■ Data for the task:
□ □ □ □ □
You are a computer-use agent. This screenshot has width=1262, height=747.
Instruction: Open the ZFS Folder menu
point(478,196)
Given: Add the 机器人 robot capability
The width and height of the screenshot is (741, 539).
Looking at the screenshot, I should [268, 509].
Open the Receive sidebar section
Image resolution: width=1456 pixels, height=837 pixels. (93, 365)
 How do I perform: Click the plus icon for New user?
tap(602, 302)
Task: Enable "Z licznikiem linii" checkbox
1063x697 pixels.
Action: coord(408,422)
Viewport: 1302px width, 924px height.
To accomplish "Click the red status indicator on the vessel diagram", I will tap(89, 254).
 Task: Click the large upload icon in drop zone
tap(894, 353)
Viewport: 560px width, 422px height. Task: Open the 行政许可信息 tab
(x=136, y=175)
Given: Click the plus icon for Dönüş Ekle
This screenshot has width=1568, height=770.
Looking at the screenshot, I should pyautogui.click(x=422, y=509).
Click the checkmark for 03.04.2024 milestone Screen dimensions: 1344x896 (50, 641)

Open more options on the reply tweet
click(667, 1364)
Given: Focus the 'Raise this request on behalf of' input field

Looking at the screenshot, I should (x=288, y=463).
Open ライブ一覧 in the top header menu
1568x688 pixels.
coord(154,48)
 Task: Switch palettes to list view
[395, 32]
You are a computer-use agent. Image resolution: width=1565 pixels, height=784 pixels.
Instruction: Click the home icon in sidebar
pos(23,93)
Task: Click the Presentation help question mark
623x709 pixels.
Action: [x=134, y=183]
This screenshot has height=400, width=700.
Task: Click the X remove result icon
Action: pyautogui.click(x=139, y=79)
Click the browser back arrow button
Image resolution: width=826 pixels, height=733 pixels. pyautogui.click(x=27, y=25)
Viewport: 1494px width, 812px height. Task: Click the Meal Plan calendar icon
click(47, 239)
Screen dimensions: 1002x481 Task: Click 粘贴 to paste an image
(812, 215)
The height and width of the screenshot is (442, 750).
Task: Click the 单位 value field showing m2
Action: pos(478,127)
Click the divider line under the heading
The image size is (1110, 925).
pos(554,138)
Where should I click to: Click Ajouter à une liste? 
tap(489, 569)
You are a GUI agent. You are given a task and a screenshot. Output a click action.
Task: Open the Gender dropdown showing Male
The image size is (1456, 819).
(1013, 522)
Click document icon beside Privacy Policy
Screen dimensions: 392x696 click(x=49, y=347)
□ □ □ □ □
■ Do this: In the rows above, swap every "Viewport" for "Display area" and reproduce all of them with nothing else changed.

■ Answer:
You are a computer-use agent. This screenshot has width=1262, height=747.
Instruction: Open the ZFS Folder menu
point(478,196)
Given: Add the 机器人 robot capability
The width and height of the screenshot is (741, 539).
Looking at the screenshot, I should [268, 509].
Open the Receive sidebar section
Image resolution: width=1456 pixels, height=837 pixels. (93, 365)
 How do I perform: Click the plus icon for New user?
tap(602, 302)
Task: Enable "Z licznikiem linii" checkbox
1063x697 pixels.
Action: coord(408,422)
Display area: 1302px width, 924px height.
To accomplish "Click the red status indicator on the vessel diagram", I will tap(89, 254).
 Task: Click the large upload icon in drop zone
tap(894, 353)
Display area: 560px width, 422px height. Task: Open the 行政许可信息 tab
(x=136, y=175)
Given: Click the plus icon for Dönüş Ekle
This screenshot has width=1568, height=770.
Looking at the screenshot, I should pyautogui.click(x=422, y=509).
Click the checkmark for 03.04.2024 milestone Screen dimensions: 1344x896 (50, 641)

Open more options on the reply tweet
click(667, 1364)
Given: Focus the 'Raise this request on behalf of' input field

Looking at the screenshot, I should (x=288, y=463).
Open ライブ一覧 in the top header menu
1568x688 pixels.
coord(154,48)
 Task: Switch palettes to list view
[395, 32]
You are a computer-use agent. Image resolution: width=1565 pixels, height=784 pixels.
Instruction: Click the home icon in sidebar
pos(23,93)
Task: Click the Presentation help question mark
623x709 pixels.
Action: [x=134, y=183]
This screenshot has height=400, width=700.
Task: Click the X remove result icon
Action: pyautogui.click(x=139, y=79)
Click the browser back arrow button
Image resolution: width=826 pixels, height=733 pixels. pyautogui.click(x=27, y=25)
Display area: 1494px width, 812px height. Task: Click the Meal Plan calendar icon
click(47, 239)
Screen dimensions: 1002x481 Task: Click 粘贴 to paste an image
(812, 215)
The height and width of the screenshot is (442, 750).
Task: Click the 单位 value field showing m2
Action: pos(478,127)
Click the divider line under the heading
The image size is (1110, 925).
pos(554,138)
Where should I click to: Click Ajouter à une liste? 
tap(489, 569)
You are a GUI agent. You are given a task and a screenshot. Output a click action.
Task: Open the Gender dropdown showing Male
The image size is (1456, 819).
(1013, 522)
Click document icon beside Privacy Policy
Screen dimensions: 392x696 click(x=49, y=347)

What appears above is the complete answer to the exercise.